Если бы цветы были всего лишь красивы, лаская наш взгляд своей прелестью, они все равно бы пленяли нас; но иногда их аромат дает словно бы новое, счастливое чувство бытия и переживается как едва слышный призыв к более глубокому видению мира. Ищу ли я эти незримые эманации, являются ли они сами по себе, застигая врасплох, — я воспринимаю их как мощное, но вместе с тем мимолетное выражение некоей мысли, чью тайну заключает и несет в себе материальный мир».
Я слушал продолжение, волнуясь все больше:
«…но я вижу нарциссы или жасмин и понимаю, что, несмотря на все наше несовершенство, мы были созданы для лучшего мира».
«К чему я стремлюсь? Надеяться, потерять надежду — это значит сначала быть, а потом не быть: в этом, возможно, и заключена человеческая доля.

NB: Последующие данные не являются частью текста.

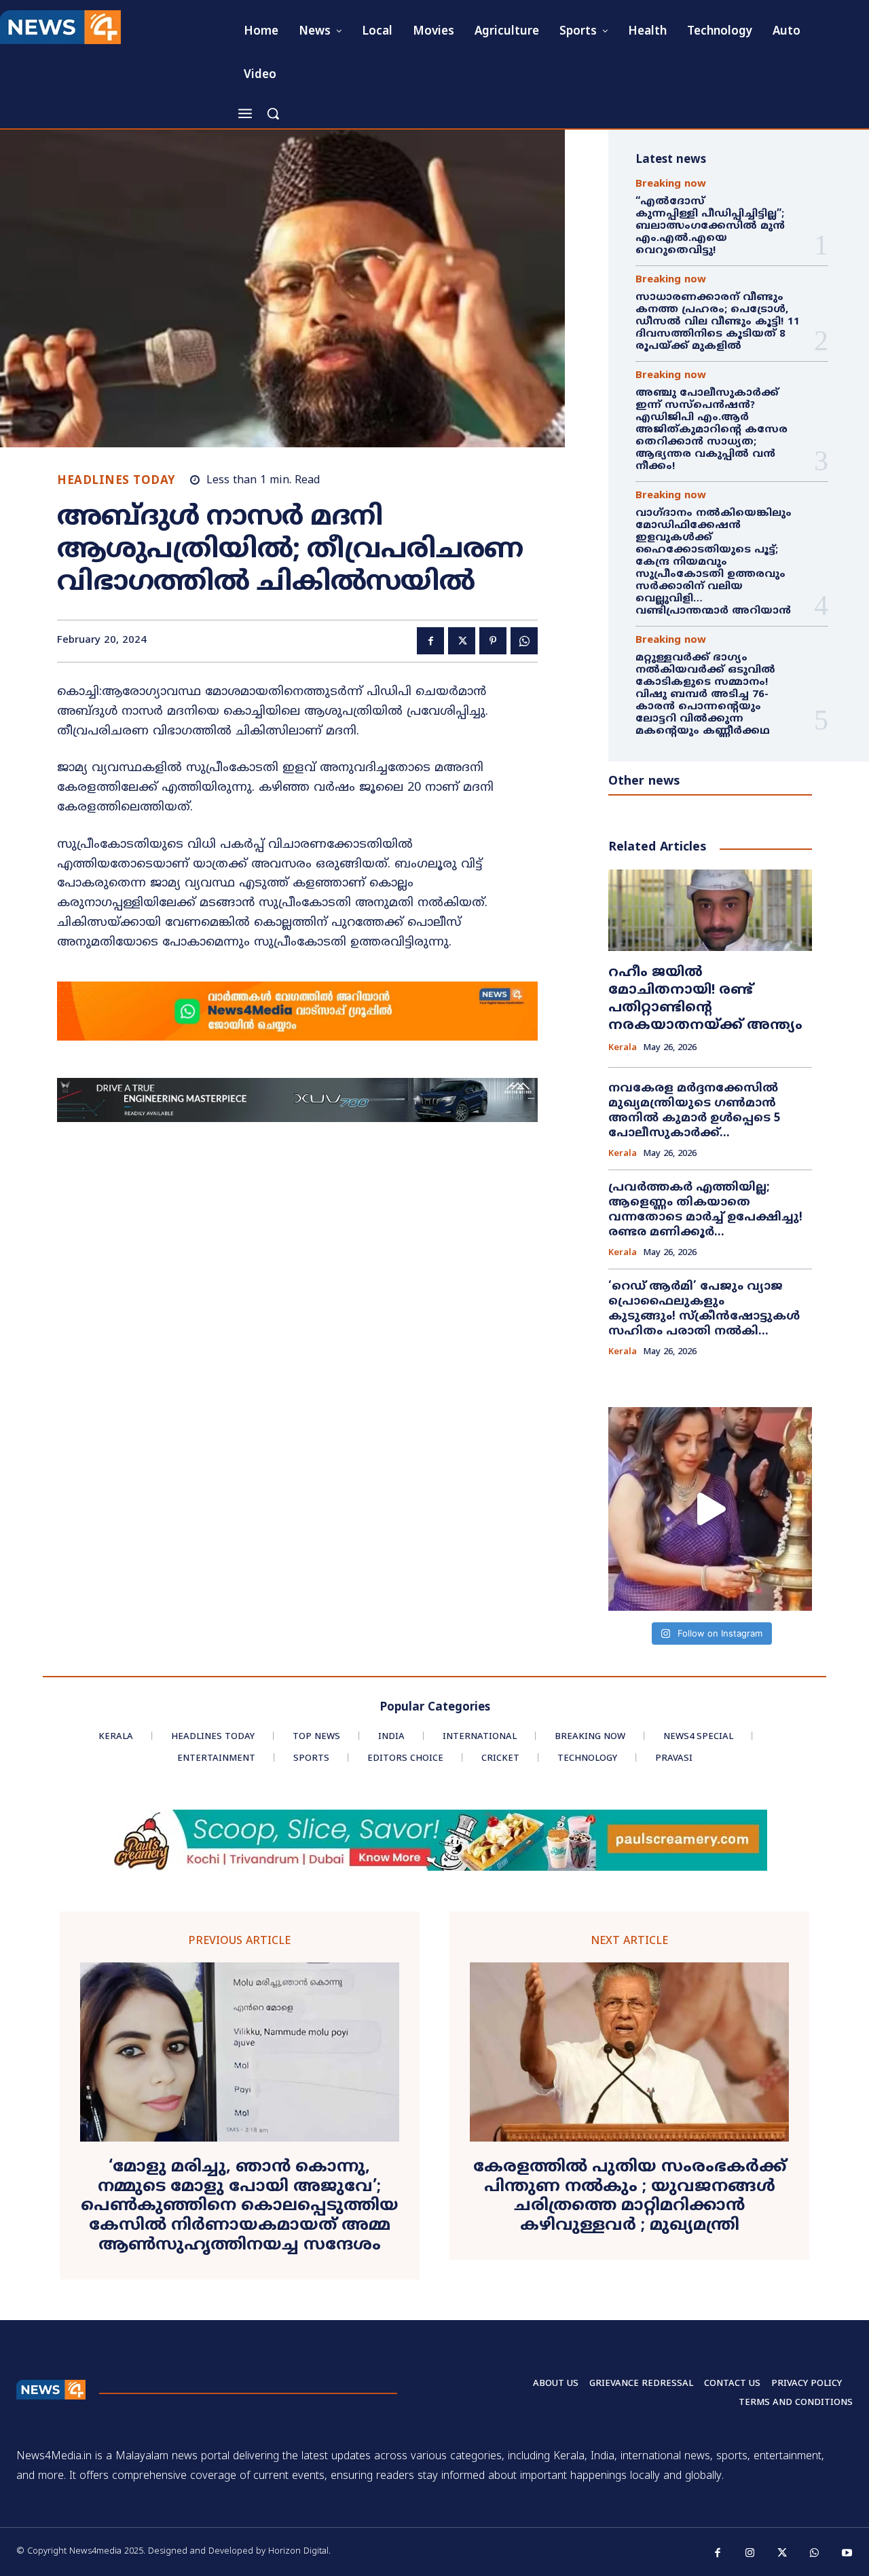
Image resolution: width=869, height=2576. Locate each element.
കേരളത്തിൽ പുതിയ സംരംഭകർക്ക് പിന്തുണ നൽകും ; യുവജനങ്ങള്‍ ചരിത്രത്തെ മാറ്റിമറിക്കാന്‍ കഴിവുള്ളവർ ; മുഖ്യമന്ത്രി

Но все-таки почему — пропев взволнованные песни, вдохнув дивное благоухание цветов, познав дерзание мечты и высоты мысли, — почему мы должны умереть?»
Потом я услышал о «женщине, исполненной ласковой грации», которая приблизилась, «прикрытая лишь завесой ложа», подходила, удалялась, возвращалась, «смеясь над своим томным желанием» — как иная, более драгоценная разновидность цветка, — а затем, внезапно: «Но потом приходится стареть».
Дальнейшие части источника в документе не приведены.